Besides church, Lightfoot also drew musical inspiration from what he was hearing on the radio. “There’s a list a mile long if people that I listened to through the years,” he says. “I was listening to Bing Crosby, Frankie Laine, and Frank Sinatra. And country artists, as well—Buck Owens and Johnny Cash. Then the folk revival began and I started listening to Pete Seeger and John Denver and the Kingston Trio.”

Lightfoot began writing his own songs when he was seventeen years old. Amused, he recalls his first stab at the craft: “It was about a fad. It was about the hula hoop. That’s what it was called: “The Hula Hoop Song.” I didn’t know what to do with it, so I took it to a publisher. I was very adventurous. I was very entrepreneurial. I borrowed my dad’s car and I drove to Toronto.”

Once he got to the publisher’s office, Lightfoot encountered rejection—and encouragement. “They said, ‘We can’t do anything with it right now. We’re pedaling mostly love songs and things to do with people’s emotions, and this is kind of a topical song. But don’t stop. Keep doing it.’ And I did. I sent them more stuff,” he says.

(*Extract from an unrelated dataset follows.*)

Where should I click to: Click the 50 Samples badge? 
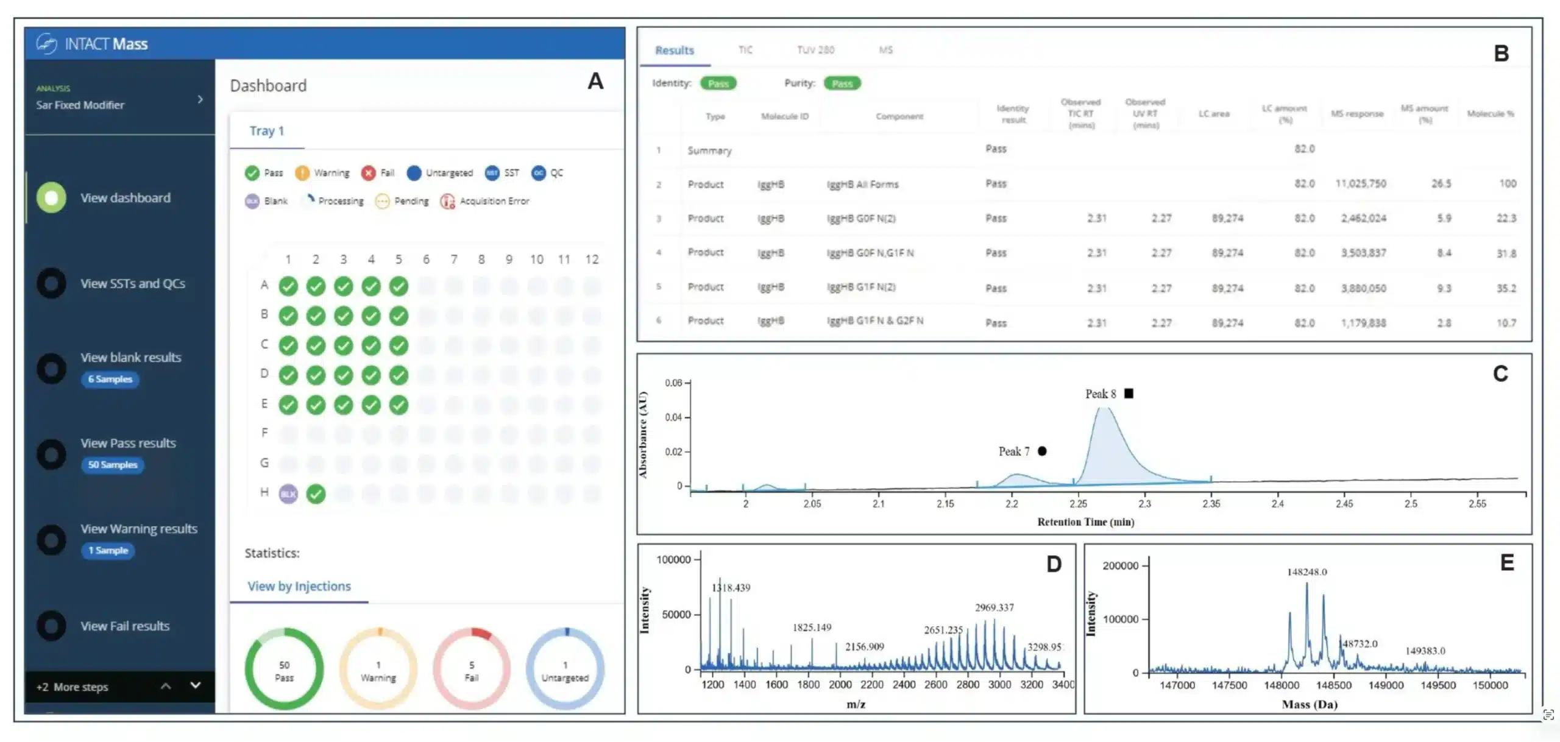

After high school, Lightfoot attended music school for a year, which he says was “Very helpful to me. It taught me how to write music, because at that point I’d had some piano training but could not physically write music—and in those days, you had to know how to write it down. I did it professionally for other people, too. I could lift the songs off tape and put them on a manuscript.” 

Deciding to play folk rock, Lightfoot played the Toronto club circuit and soon earned a reputation for being such a stellar songwriter that notable artists began recording his songs. “I got some breaks,” Lightfoot says of these early years. “People have recorded my songs who were that important that people took notice of them. Peter, Paul and Mary did “Early Morning Rain” and “For Lovin’ Me.” It was an important thing. Eventually, “Early Morning Rain” got recorded by Elvis Presley, which made me very proud.” 

Lightfoot released his debut album, Lightfoot!, in 1966. By the 1970s, he had become one of the world’s most popular folk-rock artists—and he is still revered more than a half-century later. “I’ve been in this business for a long time,” he says, adding that this was always his goal: “I was into it for the longevity.”